The CDC report also looked into how the transmission that took place that evening rippled out into attendees’ social circles and the larger community. Of the 46 total cases connected to the event, 17 were secondary, meaning the person who tested positive was in close contact with someone who attended the bar event. At least 71 close contacts of bar attendees were reported; of the 37 who were tested, 17 tested positive within two weeks of the contact. Had more of the close contacts been tested, there may be more confirmed cases. (The CDC defines a close contact as “someone who was within six feet of an infected person for a cumulative total of 15 minutes or more over a 24-hour period” in the two days before the onset of COVID-19 symptoms in the infected person or two days prior to providing a testing sample.) 

One of the bar attendees who became infected with COVID-19 reported having a runny nose two days after the event. They reported coming into contact with 26 people at a local school during classroom instruction and indoor sports practice. Two student athletes were diagnosed with COVID-19 within 13 days of the event. The school district closed down after 13 staff members were unable to come to work because they were quarantining, in isolation, or at home with their own quarantined child. Ultimately, the outbreak caused a two-week school closure impacting 650 children.

The outbreak also caused issues at a local long-term care facility, where one of the bar attendees who became infected with COVID-19 worked as a certified nursing assistant. They were asymptomatic but tested positive during routine testing at the care facility four days after attending the event. After that, everybody at the care facility was tested, which revealed three secondary cases (one staffer and two residents) among close contacts of the nursing assistant within nine days of the event. One person was hospitalized and discharged that day. Notably, none of the four people (the nursing assistant and three close contact cases) had received the first dose of a COVID-19 vaccine despite having been previously offered the vaccine. 
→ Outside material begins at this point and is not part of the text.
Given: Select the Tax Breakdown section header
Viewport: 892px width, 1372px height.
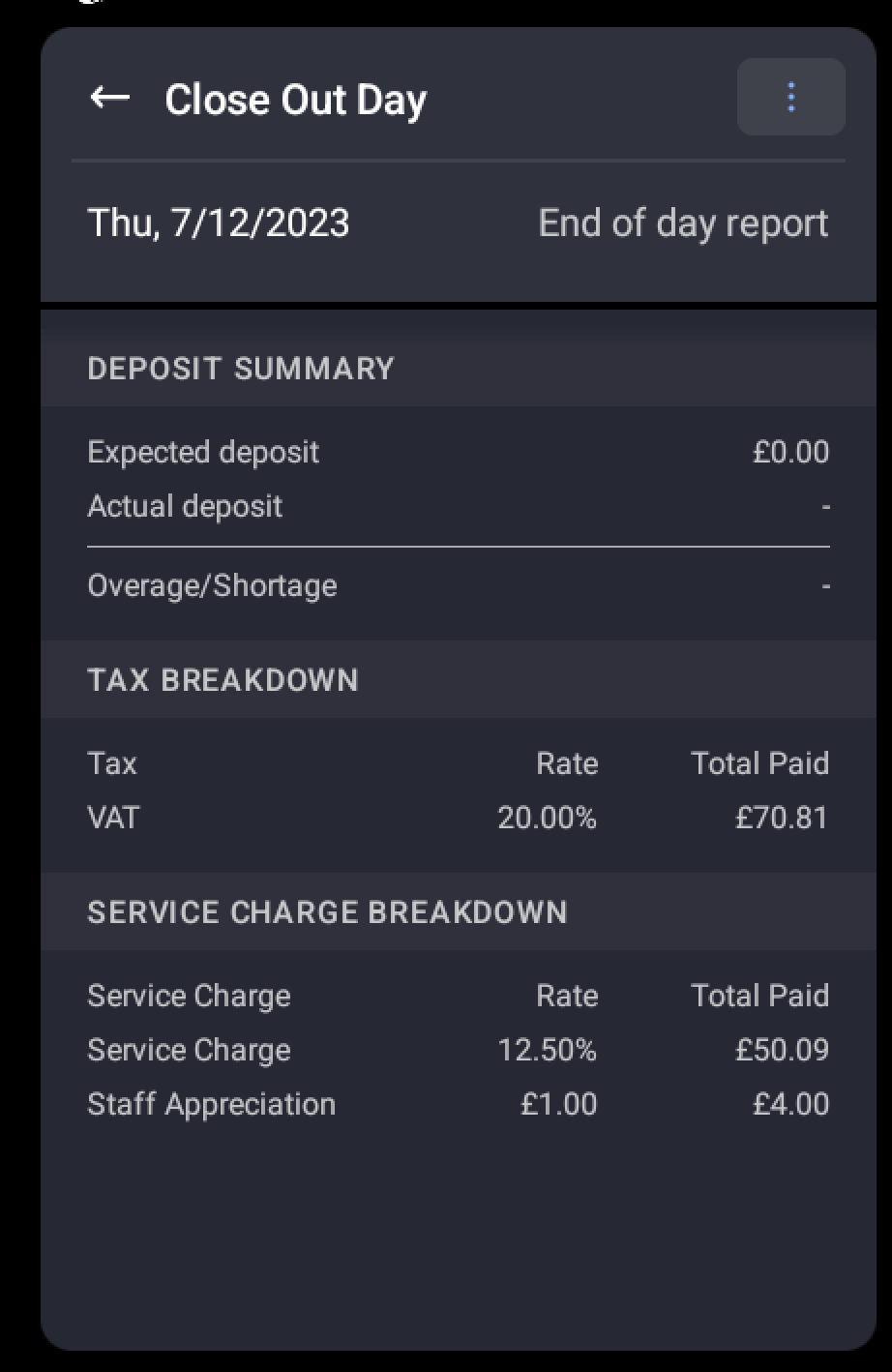Looking at the screenshot, I should click(223, 680).
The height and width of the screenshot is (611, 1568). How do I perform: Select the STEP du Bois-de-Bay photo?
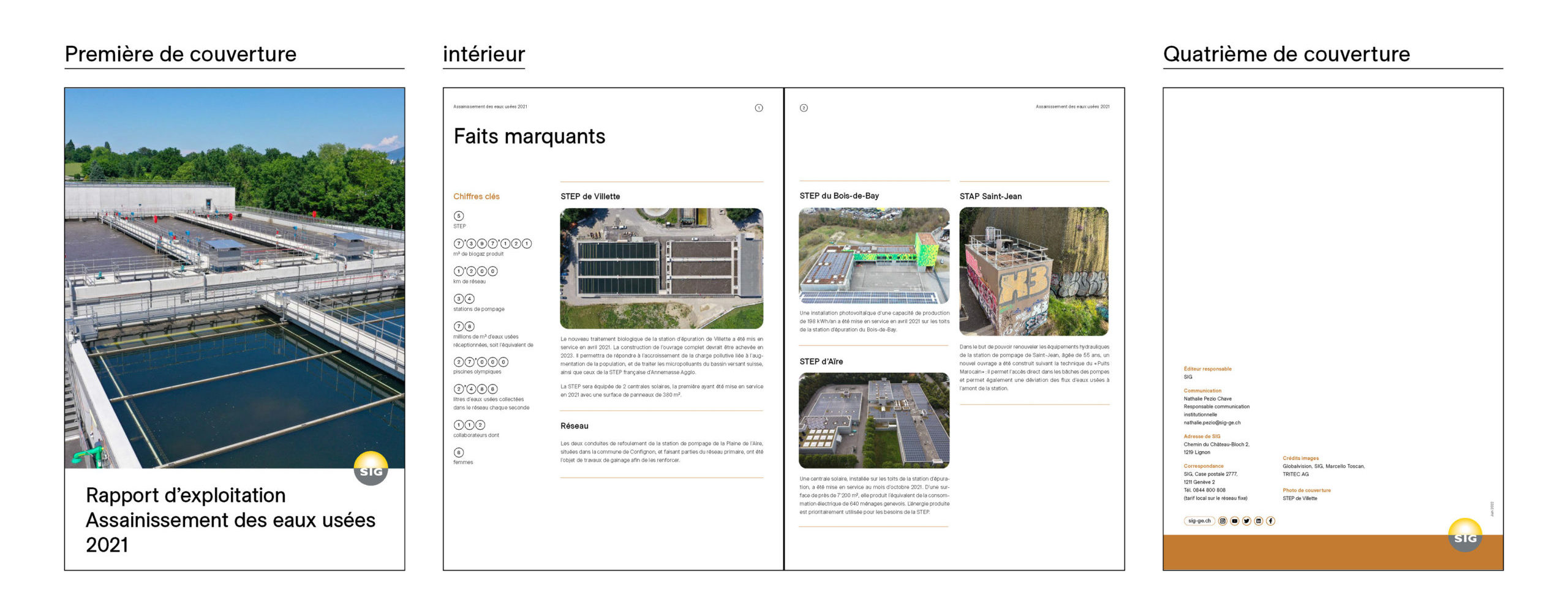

But the true impact of the outbreak likely extends far beyond these cases for several reasons, according to the CDC study. For one thing, many people in the study were “reluctant to disclose contacts or additional details about themselves, including their occupation,” meaning there were probably more cases connected to the event than those included in the report. Those missed cases likely include some infected close contacts (since only 37 of the 71 were tested) as well as people who were infected but didn’t develop symptoms.

Looking at the rise in infections across the community as a whole following the event suggests as much. Prior to the bar opening event, the state health department reported a seven-day average daily COVID-19 incidence rate of 41 to 42 cases per 100,000 people in this particular county. Two weeks after the event, that seven-day average daily incidence had more than doubled (to 86 to 87 cases per 100,000 people). 

The takeaways here are not new, but just as important as ever. Gathering at a place like a restaurant or a bar can spread COVID-19 (especially indoors) due to the lack of ventilation, mask use, and physical distancing—all of which are key factors in curbing transmission of the virus.

As the CDC report explains, these findings highlight how important it is for these venues to enforce basic public health safety measures as they reopen, as well as reduce indoor occupancy and provide outdoor seating. It’s also crucial for people who have tested positive or have symptoms of COVID-19 to stay home and limit their interactions with others—even as vaccinations ramp up. As this case study makes clear, what may seem like a small individual action or a single event can have an incredibly large impact on the surrounding community.